L’histoire de ‘Geisha’
Bien que l’histoire de la variété elle-même soit longue et quelque peu contestée, le grand coup de Geisha dans le monde du café est arrivé relativement récemment, au Panama, lorsqu’une exploitation familiale appelée Hacienda La Esmeralda a plus ou moins soufflé la concurrence lors du concours Best of Panama 2004 avec une variété appelée Geisha – un café si luxueusement floral et doux qu’il est inoubliable et incomparable.
Depuis 2004, non seulement l’Esmeralda Geisha est devenu internationalement célèbre – des sélections du café vert se sont vendues à des centaines de dollars la livre, vert – mais les agriculteurs du monde entier ont vu leur intérêt piqué. Les graines et les jeunes plants de la variété Geisha/Gesha se retrouvent dans les sols de Colombie, du Honduras, du Costa Rica et du Brésil, dans le but de, quoi d’autre ? Gagner plus d’argent et capturer une partie du cachet.
La question ici, cependant, n’est pas de savoir si le café est remarquable ou non – parce qu’il peut certainement l’être, et continue de gagner des concours et de faire tourner les têtes – mais plutôt de savoir comment nous devrions l’appeler lorsque nous faisons ces remarques méritoires : est-ce du Geisha, ou du Gesha ?
Lorsqu’on lui a posé la question par e-mail, Rachel Peterson, de l’Hacienda La Esmeralda, a répondu : » En ce qui concerne la Geisha par rapport au Gesha, c’est simple » – et simplement une question d’histoire et de tenue de registres.
« Nous avons commencé à utiliser le mot ‘Geisha’ parce que la personne qui a apporté la graine au Panama depuis le CATIE au début des années 60, Don Pachi Serracin, s’en souvenait comme Geisha 2722 », a écrit Peterson. « C’est parce qu’il a été introduit au CATIE (Centro Agronómico Tropical de Investigación y Enseñanza) au Costa Rica en 1953 sous le nom de Geisha, en provenance de Tanzanie (où le numéro d’accession était Geisha VC-496), et avant cela du Kenya. »

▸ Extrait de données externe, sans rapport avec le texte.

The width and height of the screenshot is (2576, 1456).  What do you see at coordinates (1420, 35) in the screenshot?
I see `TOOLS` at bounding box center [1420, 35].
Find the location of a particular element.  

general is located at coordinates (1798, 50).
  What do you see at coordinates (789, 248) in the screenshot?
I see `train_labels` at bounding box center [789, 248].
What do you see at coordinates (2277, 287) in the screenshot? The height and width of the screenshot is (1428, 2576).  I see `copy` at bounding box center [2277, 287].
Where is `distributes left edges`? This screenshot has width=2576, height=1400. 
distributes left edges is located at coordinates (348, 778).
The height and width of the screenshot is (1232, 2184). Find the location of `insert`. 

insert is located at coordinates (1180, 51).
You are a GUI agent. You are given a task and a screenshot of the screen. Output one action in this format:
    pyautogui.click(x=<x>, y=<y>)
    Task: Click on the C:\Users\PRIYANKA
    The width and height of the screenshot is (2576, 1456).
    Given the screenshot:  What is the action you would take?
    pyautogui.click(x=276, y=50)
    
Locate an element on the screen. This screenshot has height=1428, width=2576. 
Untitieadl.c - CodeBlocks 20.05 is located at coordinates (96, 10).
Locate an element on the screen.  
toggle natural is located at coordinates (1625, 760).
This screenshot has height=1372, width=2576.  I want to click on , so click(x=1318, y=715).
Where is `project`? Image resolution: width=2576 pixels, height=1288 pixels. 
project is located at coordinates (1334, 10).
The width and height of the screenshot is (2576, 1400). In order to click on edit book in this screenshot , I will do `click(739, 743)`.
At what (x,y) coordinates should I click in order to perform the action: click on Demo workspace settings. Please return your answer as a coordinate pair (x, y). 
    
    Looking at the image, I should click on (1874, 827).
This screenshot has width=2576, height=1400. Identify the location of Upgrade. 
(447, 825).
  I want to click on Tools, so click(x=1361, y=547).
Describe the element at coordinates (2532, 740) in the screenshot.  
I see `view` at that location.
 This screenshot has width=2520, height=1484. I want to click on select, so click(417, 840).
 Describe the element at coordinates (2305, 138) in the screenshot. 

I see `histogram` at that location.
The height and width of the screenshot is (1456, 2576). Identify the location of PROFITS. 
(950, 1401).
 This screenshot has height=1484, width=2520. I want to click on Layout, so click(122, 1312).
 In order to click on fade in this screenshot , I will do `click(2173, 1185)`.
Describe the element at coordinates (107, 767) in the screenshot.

Rachel a également inclus des documents montrant que le café était effectivement enregistré comme provenant de la région « Geisha » d’Éthiopie. Selon Rachel Peterson, « nous avons simplement utilisé l’orthographe historique du mot ».
Une lettre du consulat britannique datée de 1936 fait de nombreuses références à la montagne Geisha et au café Geisha. Lettre partagée avec l’aimable autorisation de Rachel Peterson.
C’est absolument vrai : Rachel a partagé avec moi un scan de la fascinante lettre de 1936 du consulat au ministre de l’Agriculture, qui est la première référence connue au café de Geisha. Dans cette lettre, il écrit : « Le café sauvage de Geisha, à mon œil inexpérimenté, ne semble pas être exactement du même type que celui qui pousse à l’état sauvage dans les forêts de Lotti ou Laboni dans le district d’Opari de la province de Mongalla au Soudan. J’ai recueilli quelques primaires de café sur certains des arbres Geisha et je vous les envoie dans l’espoir que vos experts pourront classer le type. »
Vous voyez ? Même à l’époque, ce café était mystifiant. Plus tôt dans la lettre, il a également écrit : « J’avais toujours compris dans le passé que le café de Geisha (considéré par les Abyssins comme la meilleure qualité) était cultivé, mais à ma grande surprise, j’ai trouvé tout le café poussant à l’état sauvage dans une immense zone de forêt tropicale, à l’ombre d’énormes arbres de diverses variétés africaines… »
En outre, juste là, dans les documents justificatifs du CATIE des années 50 – dont les Peterson ont également des copies – il est écrit « 2722 – Arabica – Geisha », aussi clair que le jour est long. Cette orthographe historique pourrait toutefois être légèrement erronée, probablement en raison de la prononciation et de la barrière de la langue écrite : Alors qu’il n’y a pas de montagne Geisha en Éthiopie, il y a un endroit appelé Gesha, typiquement prononcé plus comme GEH-shah que GAY-shah.
Origine et géographie
Peut-être pensez-vous que cela semble assez tranché, basé simplement sur l’origine et la géographie. « Ce qui provient de Don Pachi en Amérique centrale devrait être ‘Geisha’, car il provient peut-être de la région de la montagne Gesha, mais peut-être pas », a déclaré Sara Gibson de Greater Goods Roasting Company. « Le café cultivé en Éthiopie, près de la montagne Gesha, qui est souvent un mélange de variétés anciennes, devrait être appelé ‘Gesha’. Les consommateurs ne veulent peut-être pas ou n’ont pas besoin de cette distinction, mais moi, je l’aimerais bien ! »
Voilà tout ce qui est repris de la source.